GIVEN ENTRIES:
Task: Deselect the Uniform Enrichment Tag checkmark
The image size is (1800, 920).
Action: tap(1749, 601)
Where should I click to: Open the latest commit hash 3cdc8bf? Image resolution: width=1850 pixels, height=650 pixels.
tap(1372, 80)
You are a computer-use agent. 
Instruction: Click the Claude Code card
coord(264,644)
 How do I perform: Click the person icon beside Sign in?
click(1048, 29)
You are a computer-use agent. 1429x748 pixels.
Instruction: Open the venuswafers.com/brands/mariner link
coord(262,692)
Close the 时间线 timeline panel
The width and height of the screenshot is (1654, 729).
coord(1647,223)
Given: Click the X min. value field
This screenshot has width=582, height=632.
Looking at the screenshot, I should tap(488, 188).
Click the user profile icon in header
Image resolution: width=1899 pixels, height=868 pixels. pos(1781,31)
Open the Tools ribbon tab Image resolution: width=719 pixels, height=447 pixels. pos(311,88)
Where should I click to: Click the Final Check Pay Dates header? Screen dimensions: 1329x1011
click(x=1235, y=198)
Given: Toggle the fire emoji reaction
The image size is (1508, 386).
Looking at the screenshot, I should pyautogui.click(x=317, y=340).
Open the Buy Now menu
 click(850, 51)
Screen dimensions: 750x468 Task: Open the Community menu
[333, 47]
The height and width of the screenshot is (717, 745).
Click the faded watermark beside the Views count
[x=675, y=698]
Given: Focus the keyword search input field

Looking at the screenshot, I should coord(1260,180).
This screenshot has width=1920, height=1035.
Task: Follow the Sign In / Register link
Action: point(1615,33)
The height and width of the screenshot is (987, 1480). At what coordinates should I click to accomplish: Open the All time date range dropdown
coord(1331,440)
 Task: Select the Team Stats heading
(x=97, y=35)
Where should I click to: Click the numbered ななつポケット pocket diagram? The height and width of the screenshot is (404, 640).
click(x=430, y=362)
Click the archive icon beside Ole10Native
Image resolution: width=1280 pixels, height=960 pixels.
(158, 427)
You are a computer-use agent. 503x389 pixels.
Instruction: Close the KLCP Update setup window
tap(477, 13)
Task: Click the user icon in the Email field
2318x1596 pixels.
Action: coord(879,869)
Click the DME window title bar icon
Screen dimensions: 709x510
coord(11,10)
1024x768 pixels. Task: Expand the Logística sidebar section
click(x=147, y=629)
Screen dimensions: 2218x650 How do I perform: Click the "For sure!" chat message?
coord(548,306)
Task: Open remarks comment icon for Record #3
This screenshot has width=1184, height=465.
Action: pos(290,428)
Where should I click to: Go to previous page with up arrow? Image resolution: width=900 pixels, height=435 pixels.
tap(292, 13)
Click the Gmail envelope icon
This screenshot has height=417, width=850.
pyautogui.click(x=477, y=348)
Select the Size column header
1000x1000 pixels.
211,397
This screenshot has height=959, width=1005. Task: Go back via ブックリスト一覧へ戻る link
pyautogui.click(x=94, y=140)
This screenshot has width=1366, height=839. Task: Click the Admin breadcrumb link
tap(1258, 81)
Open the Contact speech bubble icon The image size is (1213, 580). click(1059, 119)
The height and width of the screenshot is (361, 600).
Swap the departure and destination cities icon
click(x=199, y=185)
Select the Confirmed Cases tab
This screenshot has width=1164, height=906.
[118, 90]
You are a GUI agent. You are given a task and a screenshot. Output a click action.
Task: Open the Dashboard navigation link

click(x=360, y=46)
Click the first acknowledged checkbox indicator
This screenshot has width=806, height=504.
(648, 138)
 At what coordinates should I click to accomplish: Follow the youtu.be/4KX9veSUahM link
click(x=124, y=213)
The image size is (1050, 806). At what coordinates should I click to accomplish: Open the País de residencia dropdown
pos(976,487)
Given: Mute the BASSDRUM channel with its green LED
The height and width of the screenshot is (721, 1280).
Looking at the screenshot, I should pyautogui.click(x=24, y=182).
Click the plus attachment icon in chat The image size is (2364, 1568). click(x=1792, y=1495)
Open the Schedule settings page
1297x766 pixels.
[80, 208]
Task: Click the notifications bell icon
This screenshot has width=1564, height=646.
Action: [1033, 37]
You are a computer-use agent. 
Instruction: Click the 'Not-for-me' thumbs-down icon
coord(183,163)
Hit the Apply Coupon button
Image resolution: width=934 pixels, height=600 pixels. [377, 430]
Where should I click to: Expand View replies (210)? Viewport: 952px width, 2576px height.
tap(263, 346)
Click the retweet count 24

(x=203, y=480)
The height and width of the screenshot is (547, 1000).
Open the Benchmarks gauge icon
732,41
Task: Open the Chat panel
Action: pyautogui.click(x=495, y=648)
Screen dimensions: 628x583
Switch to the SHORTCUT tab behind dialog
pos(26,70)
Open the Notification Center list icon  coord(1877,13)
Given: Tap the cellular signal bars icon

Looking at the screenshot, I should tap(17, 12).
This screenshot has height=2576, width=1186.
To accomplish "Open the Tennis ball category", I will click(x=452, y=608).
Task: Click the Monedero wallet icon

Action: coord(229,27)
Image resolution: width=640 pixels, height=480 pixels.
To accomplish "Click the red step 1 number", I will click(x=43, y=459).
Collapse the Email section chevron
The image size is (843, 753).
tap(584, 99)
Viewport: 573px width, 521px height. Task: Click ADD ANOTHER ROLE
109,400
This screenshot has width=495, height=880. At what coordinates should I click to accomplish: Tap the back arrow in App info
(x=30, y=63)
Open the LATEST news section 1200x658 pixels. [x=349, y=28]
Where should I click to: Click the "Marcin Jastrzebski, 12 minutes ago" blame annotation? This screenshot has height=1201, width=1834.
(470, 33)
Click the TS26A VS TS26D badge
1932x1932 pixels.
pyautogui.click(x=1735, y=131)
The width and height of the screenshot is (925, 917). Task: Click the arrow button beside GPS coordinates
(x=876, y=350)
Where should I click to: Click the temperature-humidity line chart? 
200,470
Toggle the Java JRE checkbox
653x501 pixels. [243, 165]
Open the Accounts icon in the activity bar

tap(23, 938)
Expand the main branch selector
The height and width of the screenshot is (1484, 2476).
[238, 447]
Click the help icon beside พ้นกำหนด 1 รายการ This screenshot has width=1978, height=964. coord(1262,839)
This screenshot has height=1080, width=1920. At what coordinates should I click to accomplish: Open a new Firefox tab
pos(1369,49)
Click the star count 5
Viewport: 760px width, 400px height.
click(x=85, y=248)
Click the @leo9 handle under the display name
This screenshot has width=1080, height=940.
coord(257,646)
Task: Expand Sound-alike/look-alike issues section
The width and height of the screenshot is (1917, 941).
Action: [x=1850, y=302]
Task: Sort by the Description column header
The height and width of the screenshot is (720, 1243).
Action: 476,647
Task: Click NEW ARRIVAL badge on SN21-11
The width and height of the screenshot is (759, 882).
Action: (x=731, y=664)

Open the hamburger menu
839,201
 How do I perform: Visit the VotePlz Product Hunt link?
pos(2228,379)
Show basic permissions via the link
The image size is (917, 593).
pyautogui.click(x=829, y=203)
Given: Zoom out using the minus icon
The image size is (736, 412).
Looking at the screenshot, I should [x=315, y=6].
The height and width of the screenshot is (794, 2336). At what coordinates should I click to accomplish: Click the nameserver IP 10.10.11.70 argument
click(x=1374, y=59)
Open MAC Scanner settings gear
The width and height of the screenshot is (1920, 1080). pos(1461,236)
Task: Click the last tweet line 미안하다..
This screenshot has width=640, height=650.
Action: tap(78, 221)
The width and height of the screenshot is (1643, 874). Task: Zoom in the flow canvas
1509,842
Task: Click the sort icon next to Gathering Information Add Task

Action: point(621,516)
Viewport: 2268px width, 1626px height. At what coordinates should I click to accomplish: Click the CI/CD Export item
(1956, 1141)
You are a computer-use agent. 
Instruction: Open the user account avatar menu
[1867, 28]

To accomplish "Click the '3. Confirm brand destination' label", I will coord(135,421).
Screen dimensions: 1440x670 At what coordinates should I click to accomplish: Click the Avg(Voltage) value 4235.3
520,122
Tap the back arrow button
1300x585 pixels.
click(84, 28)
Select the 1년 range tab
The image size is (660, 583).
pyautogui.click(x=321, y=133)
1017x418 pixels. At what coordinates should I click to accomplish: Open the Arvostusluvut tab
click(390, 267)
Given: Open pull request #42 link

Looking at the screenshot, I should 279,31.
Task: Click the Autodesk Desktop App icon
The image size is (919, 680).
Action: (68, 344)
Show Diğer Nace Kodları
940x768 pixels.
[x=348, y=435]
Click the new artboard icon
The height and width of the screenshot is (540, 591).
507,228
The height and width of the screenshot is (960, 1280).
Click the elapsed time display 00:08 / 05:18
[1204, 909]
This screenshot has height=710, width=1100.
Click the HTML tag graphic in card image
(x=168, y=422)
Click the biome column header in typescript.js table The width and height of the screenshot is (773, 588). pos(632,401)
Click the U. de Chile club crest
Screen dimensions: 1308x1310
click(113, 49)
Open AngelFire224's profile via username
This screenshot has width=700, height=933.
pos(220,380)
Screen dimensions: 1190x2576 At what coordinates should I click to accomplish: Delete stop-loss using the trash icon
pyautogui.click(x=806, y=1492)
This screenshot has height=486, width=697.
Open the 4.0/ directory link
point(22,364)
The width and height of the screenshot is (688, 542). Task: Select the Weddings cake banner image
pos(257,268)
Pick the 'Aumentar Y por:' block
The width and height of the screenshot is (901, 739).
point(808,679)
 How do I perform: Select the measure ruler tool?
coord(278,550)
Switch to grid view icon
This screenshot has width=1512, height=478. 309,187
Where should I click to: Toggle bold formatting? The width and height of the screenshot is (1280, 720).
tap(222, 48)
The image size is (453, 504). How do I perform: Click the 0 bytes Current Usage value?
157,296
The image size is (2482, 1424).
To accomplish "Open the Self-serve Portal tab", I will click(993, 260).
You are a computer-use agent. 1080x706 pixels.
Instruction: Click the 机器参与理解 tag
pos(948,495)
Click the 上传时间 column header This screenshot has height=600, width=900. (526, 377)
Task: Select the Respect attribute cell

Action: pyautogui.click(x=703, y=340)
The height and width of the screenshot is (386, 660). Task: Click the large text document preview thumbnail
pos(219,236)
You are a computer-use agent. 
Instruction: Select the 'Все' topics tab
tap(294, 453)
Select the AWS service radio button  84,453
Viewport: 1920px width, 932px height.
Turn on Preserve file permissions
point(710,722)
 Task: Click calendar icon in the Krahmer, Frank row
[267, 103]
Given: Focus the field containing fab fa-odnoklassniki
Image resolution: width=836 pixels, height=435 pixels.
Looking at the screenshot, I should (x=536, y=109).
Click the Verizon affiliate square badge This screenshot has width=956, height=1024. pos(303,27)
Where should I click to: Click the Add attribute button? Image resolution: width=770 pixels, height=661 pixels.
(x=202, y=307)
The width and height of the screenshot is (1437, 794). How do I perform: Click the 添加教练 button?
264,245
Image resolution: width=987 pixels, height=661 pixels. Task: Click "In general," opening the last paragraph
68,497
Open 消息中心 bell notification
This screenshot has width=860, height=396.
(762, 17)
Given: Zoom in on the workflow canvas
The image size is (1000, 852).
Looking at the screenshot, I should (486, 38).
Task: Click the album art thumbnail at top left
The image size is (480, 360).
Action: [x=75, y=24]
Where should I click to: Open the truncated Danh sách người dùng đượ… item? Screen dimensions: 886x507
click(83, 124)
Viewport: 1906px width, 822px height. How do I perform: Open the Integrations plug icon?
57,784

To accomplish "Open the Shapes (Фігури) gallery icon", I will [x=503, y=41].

WHAT YOU ARE ASKED TO DO:
Return the lines above, from the line containing "Pick the 'Aumentar Y por:' block" through the line containing "This screenshot has width=1512, height=478.", inclusive, reproducing them exactly.

EXERCISE ANSWER:
Pick the 'Aumentar Y por:' block
The width and height of the screenshot is (901, 739).
point(808,679)
 How do I perform: Select the measure ruler tool?
coord(278,550)
Switch to grid view icon
This screenshot has width=1512, height=478. 309,187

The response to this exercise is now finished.